DATA TO USE —

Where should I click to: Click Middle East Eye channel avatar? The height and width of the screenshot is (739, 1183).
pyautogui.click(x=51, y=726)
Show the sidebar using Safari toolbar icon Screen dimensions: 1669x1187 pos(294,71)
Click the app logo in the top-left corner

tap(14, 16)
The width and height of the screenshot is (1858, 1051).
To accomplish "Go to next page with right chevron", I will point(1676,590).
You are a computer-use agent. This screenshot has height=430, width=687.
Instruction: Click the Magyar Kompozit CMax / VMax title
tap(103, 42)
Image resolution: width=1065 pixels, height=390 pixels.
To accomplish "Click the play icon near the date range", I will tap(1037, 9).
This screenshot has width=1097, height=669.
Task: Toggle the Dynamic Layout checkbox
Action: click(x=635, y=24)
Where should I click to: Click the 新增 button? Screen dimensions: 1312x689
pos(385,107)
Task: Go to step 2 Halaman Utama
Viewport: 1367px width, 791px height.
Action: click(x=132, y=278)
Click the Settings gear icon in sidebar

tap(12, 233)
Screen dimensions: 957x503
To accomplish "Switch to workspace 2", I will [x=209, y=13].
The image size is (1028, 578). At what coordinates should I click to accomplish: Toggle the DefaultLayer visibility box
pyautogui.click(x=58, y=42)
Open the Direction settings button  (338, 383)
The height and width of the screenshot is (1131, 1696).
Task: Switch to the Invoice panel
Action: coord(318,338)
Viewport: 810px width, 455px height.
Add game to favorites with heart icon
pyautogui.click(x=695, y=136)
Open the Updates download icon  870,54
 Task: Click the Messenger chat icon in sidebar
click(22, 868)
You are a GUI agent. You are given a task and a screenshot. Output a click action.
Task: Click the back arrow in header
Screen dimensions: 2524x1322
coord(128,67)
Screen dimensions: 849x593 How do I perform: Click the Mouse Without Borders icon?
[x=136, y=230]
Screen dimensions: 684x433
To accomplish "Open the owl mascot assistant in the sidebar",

TASK ITEM —
A complete and exact transcription of the material is required.

ANSWER TO THIS TASK —
Where should I click to: Click Middle East Eye channel avatar? The height and width of the screenshot is (739, 1183).
pyautogui.click(x=51, y=726)
Show the sidebar using Safari toolbar icon Screen dimensions: 1669x1187 pos(294,71)
Click the app logo in the top-left corner

tap(14, 16)
The width and height of the screenshot is (1858, 1051).
To accomplish "Go to next page with right chevron", I will point(1676,590).
You are a computer-use agent. This screenshot has height=430, width=687.
Instruction: Click the Magyar Kompozit CMax / VMax title
tap(103, 42)
Image resolution: width=1065 pixels, height=390 pixels.
To accomplish "Click the play icon near the date range", I will tap(1037, 9).
This screenshot has width=1097, height=669.
Task: Toggle the Dynamic Layout checkbox
Action: click(x=635, y=24)
Where should I click to: Click the 新增 button? Screen dimensions: 1312x689
pos(385,107)
Task: Go to step 2 Halaman Utama
Viewport: 1367px width, 791px height.
Action: click(x=132, y=278)
Click the Settings gear icon in sidebar

tap(12, 233)
Screen dimensions: 957x503
To accomplish "Switch to workspace 2", I will [x=209, y=13].
The image size is (1028, 578). At what coordinates should I click to accomplish: Toggle the DefaultLayer visibility box
pyautogui.click(x=58, y=42)
Open the Direction settings button  (338, 383)
The height and width of the screenshot is (1131, 1696).
Task: Switch to the Invoice panel
Action: coord(318,338)
Viewport: 810px width, 455px height.
Add game to favorites with heart icon
pyautogui.click(x=695, y=136)
Open the Updates download icon  870,54
 Task: Click the Messenger chat icon in sidebar
click(22, 868)
You are a GUI agent. You are given a task and a screenshot. Output a click action.
Task: Click the back arrow in header
Screen dimensions: 2524x1322
coord(128,67)
Screen dimensions: 849x593 How do I perform: Click the Mouse Without Borders icon?
[x=136, y=230]
Screen dimensions: 684x433
To accomplish "Open the owl mascot assistant in the sidebar",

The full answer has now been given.